**Instructions for the task**: Please, without any pictures, transcribe the lines from the one holding "Task: Select the" to the end of the listing, both ends included.

════════════════

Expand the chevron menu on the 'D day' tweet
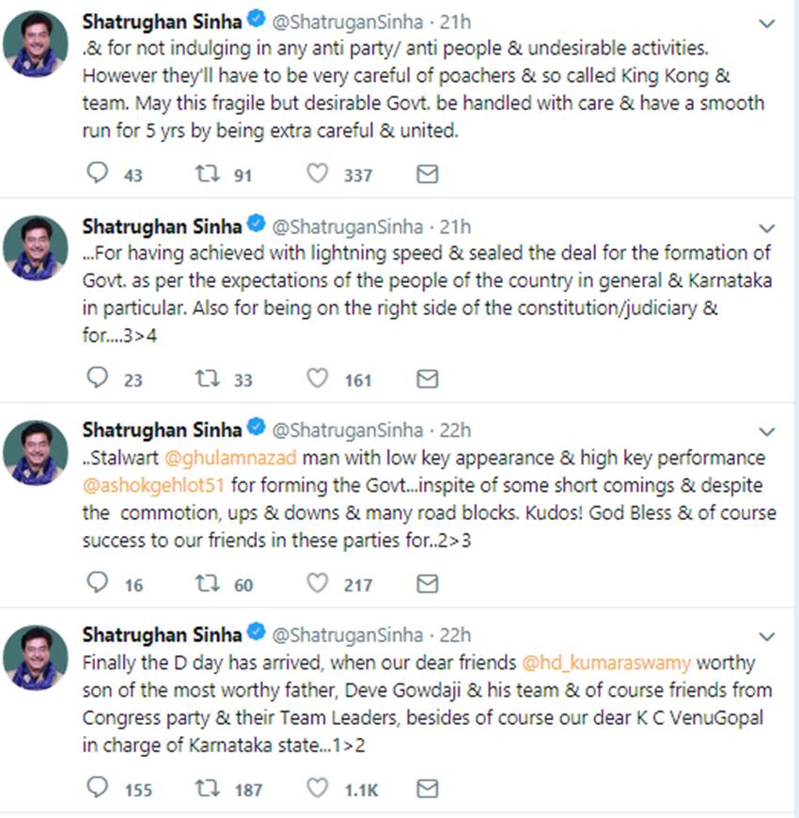The image size is (799, 818). (x=768, y=637)
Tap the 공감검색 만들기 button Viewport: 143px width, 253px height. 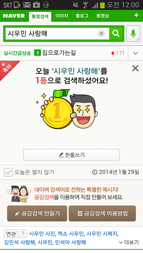point(37,213)
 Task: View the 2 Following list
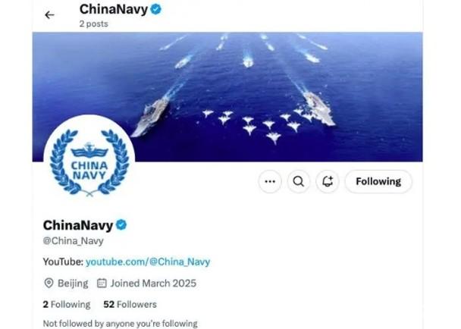click(67, 304)
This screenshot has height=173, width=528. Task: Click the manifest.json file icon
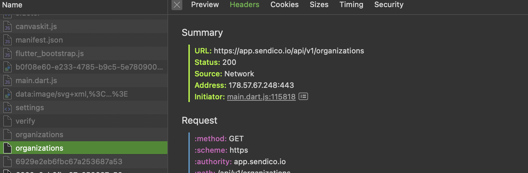tap(7, 40)
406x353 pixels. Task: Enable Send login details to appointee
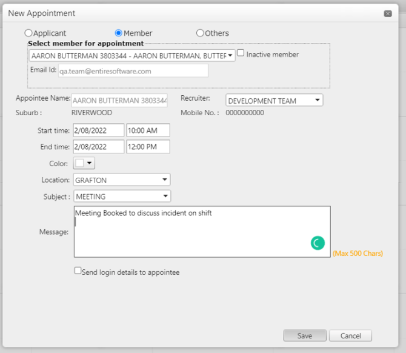pyautogui.click(x=78, y=271)
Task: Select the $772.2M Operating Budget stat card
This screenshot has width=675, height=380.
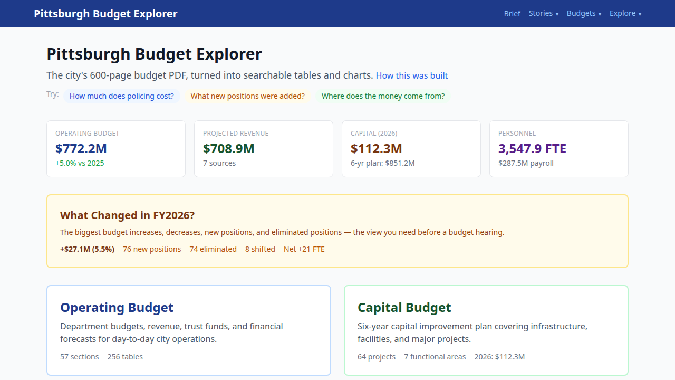Action: pos(116,148)
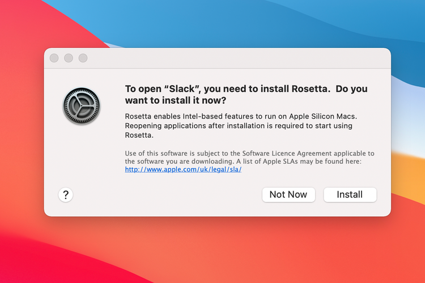This screenshot has height=283, width=425.
Task: Click the blue wallpaper area above the dialog
Action: click(x=227, y=23)
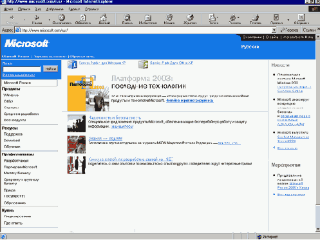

════════════════

**Output for this exercise**:
Task: Select the $772.2M Operating Budget stat card
This screenshot has width=675, height=380.
Action: pos(116,148)
This screenshot has height=283, width=425.
Task: Click the blue wallpaper area above the dialog
Action: click(x=227, y=23)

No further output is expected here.